:: SELECTED TEXT ::

####################

Case Study: Building a Send-Over-a-Noisy-Wire Pipeline (RSA + Hamming)

DataField.Dev

Case Study: Building a Send-Over-a-Noisy-Wire Pipeline (RSA + Hamming)

"What I cannot create, I do not understand." — Richard Feynman

Executive Summary

This is a build-heavy capstone walkthrough that combines two tracks: Track A (RSA, §39.3) and Track D (error-correcting codes, §39.6). You will assemble a complete, end-to-end pipeline that takes a short text message, encrypts it so an eavesdropper learns nothing, error-protects it so a single bit flipped in transit is silently repaired, sends it across a deliberately noisy simulated wire, and recovers the exact original at the far end. Nothing here is a new algorithm — every component is a dmtoolkit function you built across the book — but wiring them into a working whole, in the right order, with the round-trip proven to invert, is the capstone skill. The dangerous bugs are all at the seams between stages, and the chapter's discipline ("compose proven pieces; state the exact guarantee") is what keeps the seams sound.

The headline design decision is the ordering of the two protections — encrypt-then-encode, not encode-then-encrypt — and there is a clean reason for it that the build will make concrete. Every byte of expected output is hand-derived from the worked keys and Hamming layout in the chapter, so you can check the pipeline against your own pencil.

Skills applied

Composing crypto.py (Track A) and coding.py (Track D) into a single staged pipeline.
Designing the order of stages from a correctness requirement, not convenience.
Hand-deriving the output of each stage and the full round-trip (no execution).
Stating the pipeline's correctness as a composition of two proven theorems (Euler, Ch. 25; the minimum-distance bound, Ch. 38).
Reporting the pipeline's honest guarantee and its sharp limits (§39.7).

Background

The scenario

You are building the transport layer for a tiny telemetry device — a sensor that must send a short status code to a base station over a cheap radio link. Two non-negotiable requirements:

Confidentiality. Anyone listening to the radio must not learn the status. The device holds the base station's public key and encrypts with it; only the base station, holding the private key, can read it. (This is exactly the RSA setup of Track A.)
Integrity over a noisy channel. The radio is cheap and the environment is electrically noisy: a bit occasionally flips in transit. A flipped bit in ciphertext is catastrophic — decryption of corrupted ciphertext yields garbage, not "almost the right message." So the bits actually sent must be error-protected with enough redundancy to repair a single flip per block. (This is Track D.)

####################

:: RECORDED INFORMATION ::
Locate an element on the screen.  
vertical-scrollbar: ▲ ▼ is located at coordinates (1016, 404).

####################

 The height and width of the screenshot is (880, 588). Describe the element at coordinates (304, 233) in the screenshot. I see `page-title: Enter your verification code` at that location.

####################

:: WHAT YOU WILL DO ::
- 1) In the pipeline case study, what does the telemetry device's sensor need to send to the base station?
- 2) According to the pipeline case study, why must the bits sent over the radio be error-protected?
Rely only on the pipeline case study when answering.

:: ANSWERS BY ITEM ::
- 1) A short status code, sent over a cheap radio link.

- 2) The radio is cheap and the environment is electrically noisy, so a bit occasionally flips in transit. A flipped bit in ciphertext is catastrophic because decrypting corrupted ciphertext yields garbage rather than something close to the right message. The sent bits therefore need enough redundancy to repair a single flip per block.